И тут Быстров неожиданно расхохотался, громко, раскатисто, держась руками за стол. Следом, деликатно отвернувшись, засмеялась Марьяна. Забелин зачем-то погрозил Оксане пальцем и тоже захохотал.

— Чья бы корова, Оксана Викторовна, мычала… Вашу блаженной памяти прабабушку как на деревне-то звали? А бабуля ваша, партийная кличка Чертоглазка, чем на всю округу известна была? А Любовь Силантьевна, мама ваша, у всех соседских детей зубную боль не снимала ли? Да вы и сами, Оксана Викторовна, в детстве…

— Играла в дочки-матери на папины деньги, — угрюмо перебила Варенцова. Тяжело вздохнула и спросила в лоб: — Откуда вы об этом знаете? С прабабушкой были лично знакомы?..

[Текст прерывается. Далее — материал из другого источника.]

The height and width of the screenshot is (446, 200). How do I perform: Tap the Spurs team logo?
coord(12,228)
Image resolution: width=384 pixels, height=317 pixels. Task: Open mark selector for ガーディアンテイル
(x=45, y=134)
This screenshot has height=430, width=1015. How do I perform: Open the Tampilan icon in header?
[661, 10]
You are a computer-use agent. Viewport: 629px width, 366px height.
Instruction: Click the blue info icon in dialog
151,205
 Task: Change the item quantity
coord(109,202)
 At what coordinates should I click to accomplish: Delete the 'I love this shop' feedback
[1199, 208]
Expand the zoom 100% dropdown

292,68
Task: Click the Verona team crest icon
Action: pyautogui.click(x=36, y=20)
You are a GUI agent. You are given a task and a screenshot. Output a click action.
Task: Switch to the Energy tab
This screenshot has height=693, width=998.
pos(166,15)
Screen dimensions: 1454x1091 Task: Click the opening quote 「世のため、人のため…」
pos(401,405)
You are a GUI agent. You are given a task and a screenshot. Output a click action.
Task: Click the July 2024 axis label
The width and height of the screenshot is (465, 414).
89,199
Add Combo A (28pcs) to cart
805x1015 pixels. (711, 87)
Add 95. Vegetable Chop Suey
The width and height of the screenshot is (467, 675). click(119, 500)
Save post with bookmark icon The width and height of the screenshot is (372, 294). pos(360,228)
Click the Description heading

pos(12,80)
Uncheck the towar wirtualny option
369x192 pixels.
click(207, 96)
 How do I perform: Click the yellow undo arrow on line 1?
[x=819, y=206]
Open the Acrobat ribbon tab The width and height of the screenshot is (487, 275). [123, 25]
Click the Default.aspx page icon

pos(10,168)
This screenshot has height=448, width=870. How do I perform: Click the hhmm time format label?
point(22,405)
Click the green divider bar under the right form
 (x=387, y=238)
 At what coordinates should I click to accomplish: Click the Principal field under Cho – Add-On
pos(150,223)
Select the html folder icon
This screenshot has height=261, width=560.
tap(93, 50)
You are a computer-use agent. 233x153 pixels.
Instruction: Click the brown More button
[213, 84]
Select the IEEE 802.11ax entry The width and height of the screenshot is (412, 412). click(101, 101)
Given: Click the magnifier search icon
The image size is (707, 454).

Естественно, она никогда не писала в анкетах о том, что в роду у неё, так уж получилось, все женщины были ведьмы. Знахарки, целительницы, ведуньи. А значит, и сама она была отчасти ведьма — потомственная, природная, генетически предрасположенная ко всякой чертовщине. Вот в управлении кадров бы удивились!.. Только всё наследное ведовство осталось где-то невообразимо далеко, за перипетиями службы, за частоколом лет, в Богом забытой дыре…

А периферийный майор Быстров, ну надо же, в курсе.

— Да уж, Оксана Викторовна, не из ваших анкет, — усмехнулся тот. — У каждого живущего всё написано на лице и руках. Надо только уметь читать…

Варенцова никогда не считала хиромантию беспочвенным бредом. Она вполне допускала, что характер, поступки и обстоятельства создают свою летопись у нас на ладонях, и человек с намётанным глазом вполне способен в ней разобраться. Однако всё имеет пределы. Прозвище бабушки, к примеру, в эти пределы не пролезало никак.

А Быстров продолжал:

— Впрочем, мы отвлеклись. Так вот, мурра… Суть в том, что вас теперь в покое не оставят. И если не принять контрмер, то в конце концов неизбежно убьют. А нам бы этого очень не хотелось. Более того, мы категорически против…

— «Мы» и «они» — это кто? — угрюмо и недоверчиво осведомилась Оксана и перевела взгляд на Забелина. — Нельзя ли поконкретней?

«Все там будем. Иной раз и самой жить не хочется. Но чтобы вот так, по чьей-то злой воле?! Да ещё непонятно по чьей? Сама вперёд убью…»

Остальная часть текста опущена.